# Scam alert- slash les paul



## Guitarzan68 (Dec 16, 2019)

guitars for sale | Guitars | Winnipeg | Kijiji

An obvious Rippoff, how many Slash Signature LP's do you figure were made in 2000? Lol, especially with plastic epiphone hardware. Can anyone say Chibson.


----------



## laristotle (Aug 29, 2019)

lol
The headstock's obvious.

fake










real


----------



## Guitarzan68 (Dec 16, 2019)

I msg'd the guy, says he bought it off a friend- to which I replied his friend isn't a genuine friend if you paid more than $400.


----------



## Verne (Dec 29, 2018)

Ad is gone. Hope he took it down after being called out and it wasn't bought.


----------



## Guitarzan68 (Dec 16, 2019)

Verne said:


> Ad is gone. Hope he took it down after being called out and it wasn't bought.

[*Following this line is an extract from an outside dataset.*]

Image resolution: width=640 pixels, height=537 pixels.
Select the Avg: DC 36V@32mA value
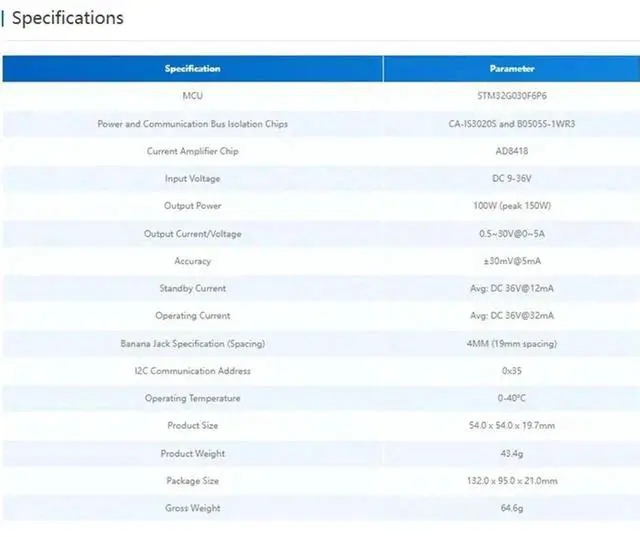point(511,316)
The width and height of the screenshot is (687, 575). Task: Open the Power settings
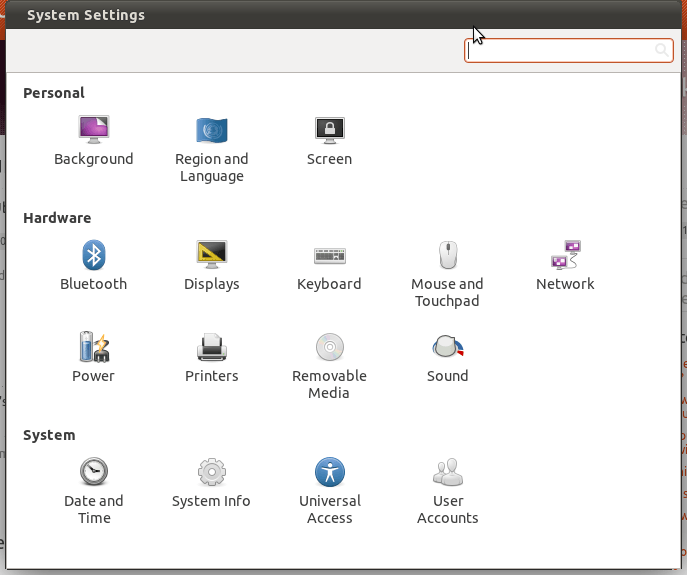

He did some research and admitted it didn't look right, I think he genuinely didn't know. Was a pretty decent dude about it.


----------



## MarkusV (Sep 24, 2009)

I had one like that.
125 bucks couldn't resist.
Pkayed like an epiphone and had epi pickups.
Fretwork was a bit rough

Traded for a godin exit 22. ( which i sold and still regret)


----------